Leveraging our Azure software radio tools for virtualized space and satellite communications (which are available on GitHub), Microsoft is excited to add ST Engineering iDirect, one of the most widely deployed and trusted satellite platforms, to our list of Azure Orbital ground segment partners. Through our development partnership, ST Engineering iDirect and Microsoft will collaborate to bring ST Engineering iDirect’s satcom solutions to Azure as virtualized modems that can be readily deployed and used by Azure Orbital customers. iDirect and Microsoft are transforming satellite ground stations into a fully virtualized digital platform enabling Satellite operators to achieve the economies of scale and software efficiencies of cloud scale operation.

Esri

Microsoft is teaming up with Esri—the global market leader in geographic information system software (GIS), location intelligence and mapping—to provide geospatial analytic workflows on spaceborne data natively to the Azure cloud.

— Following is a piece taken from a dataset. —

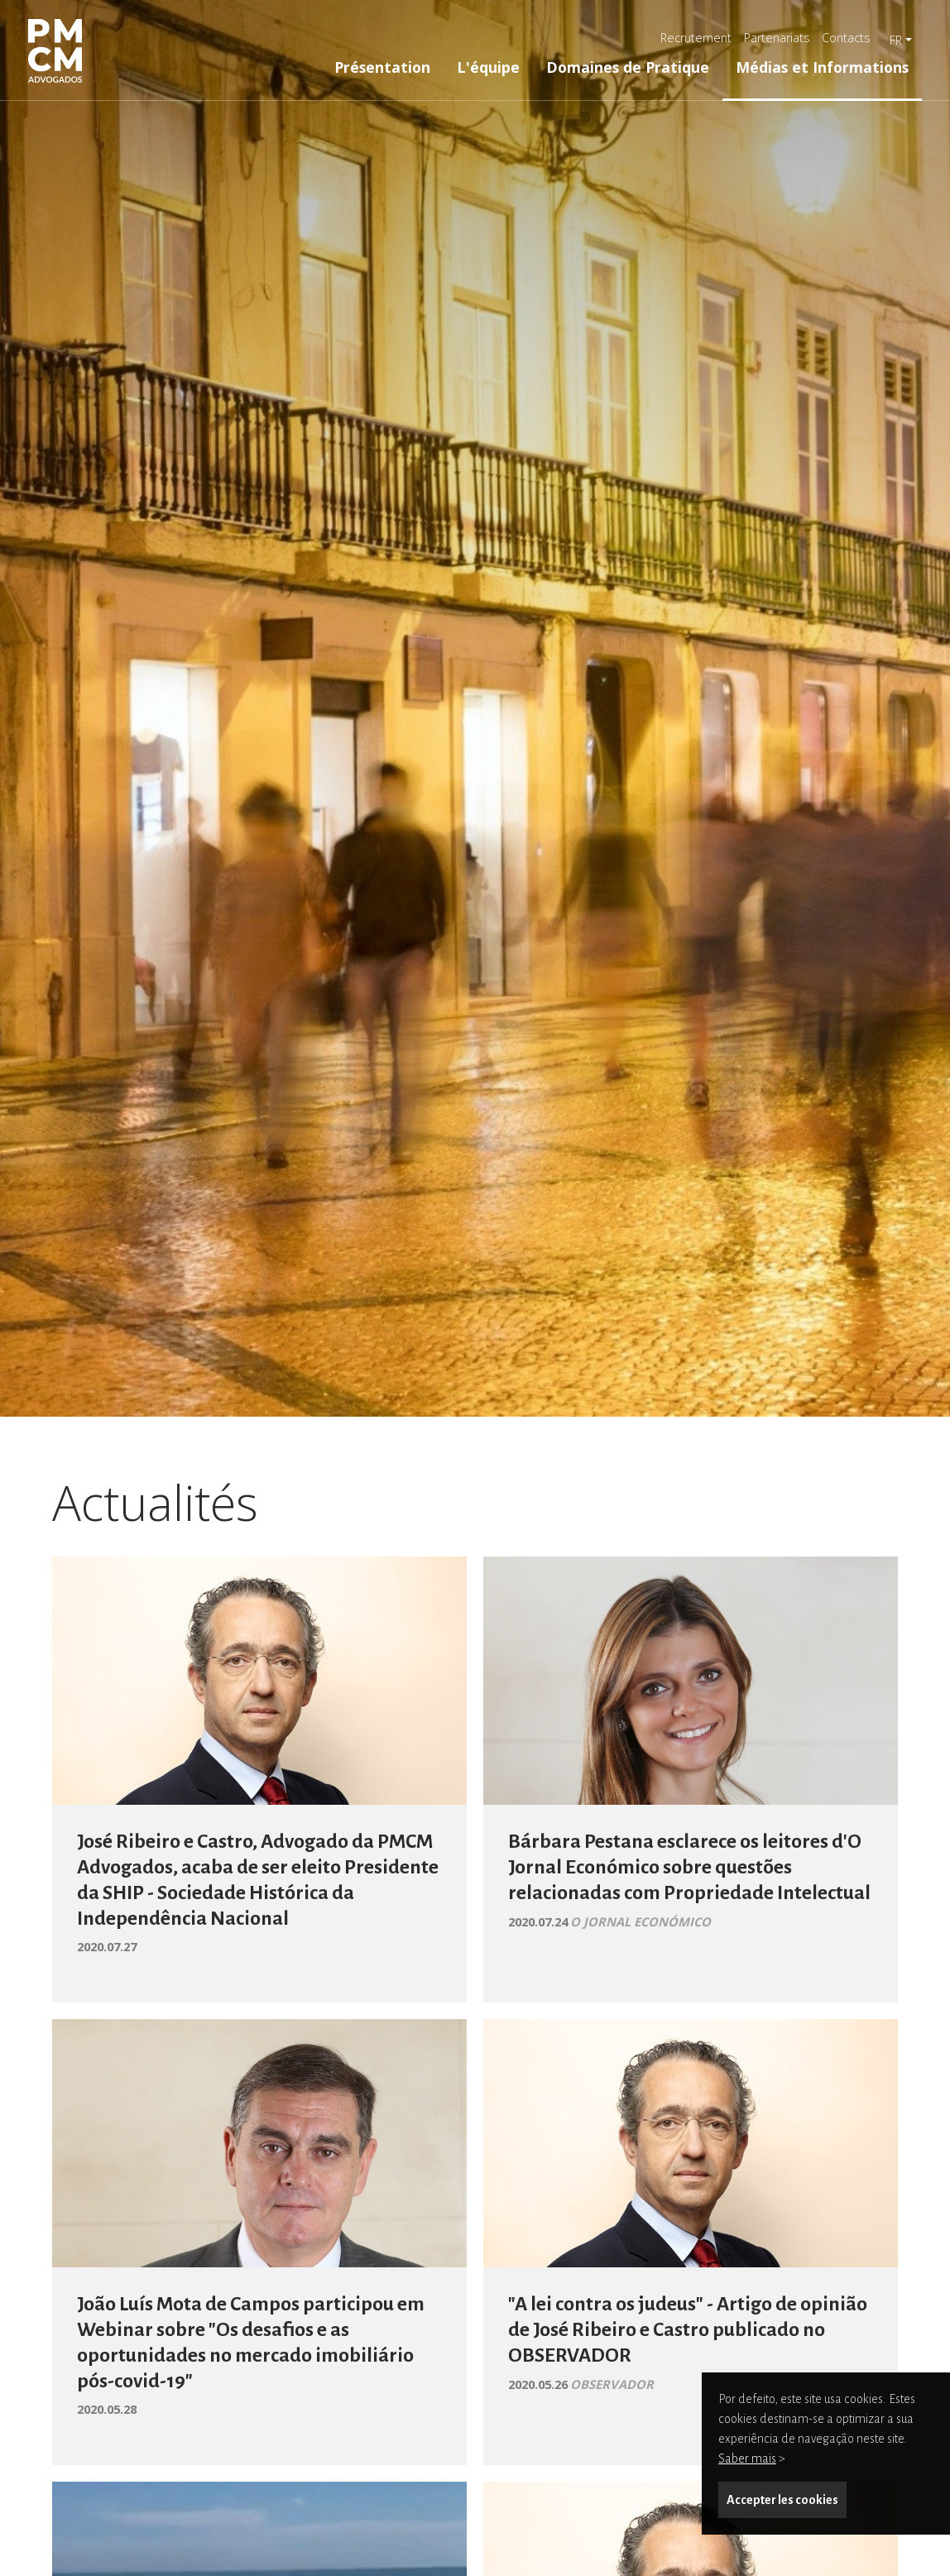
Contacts (846, 38)
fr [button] (896, 40)
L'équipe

“Microsoft continues to provide cloud innovation in support of partner opportunity enablement. Azure Orbital and Esri will streamline spaceborne data workflows to empower Azure customers with access to near-real time satellite data combined with Esri’s ArcGIS geospatial analytics software.”—Richard Cooke, VP, Esri, Imagery and Remote Sensing

Esri will bring ArcGIS Image, a dedicated single tenant SaaS offering, to Azure customers enabling end to end geospatial data management and analytics for near-real-time spaceborne data. ArcGIS Image for ArcGIS Online is a multi-tenant SaaS offering designed to help customers manage, interpret, analyze, and share imagery and derived insights from customers’ existing imagery data. Customers will be able to easily host imagery in the Azure cloud, eliminating the need to manage their own infrastructure, and perform advanced analytics on that data at scale.

Blackshark.ai

Microsoft and Blackshark.ai are partnering to bring Blackshark.ai’s advanced geospatial intelligence and 3D synthetic environments at scale to empower commercial and government customers with data, insights, and a digital twin of our planet on Microsoft Azure.

Orbital Insight

Additionally, Microsoft is partnering with Orbital Insight, a world-leading geospatial analytics software company that helps organizations understand what’s happening on and to the Earth, to make Orbital Insight GO platform available on Microsoft Azure. With GO on Azure, enterprises and governments can unlock insights on patterns of life, make supply chains visible, find anomalies, monitor facilities, and detect military movements, empowering decision-makers to act confidently.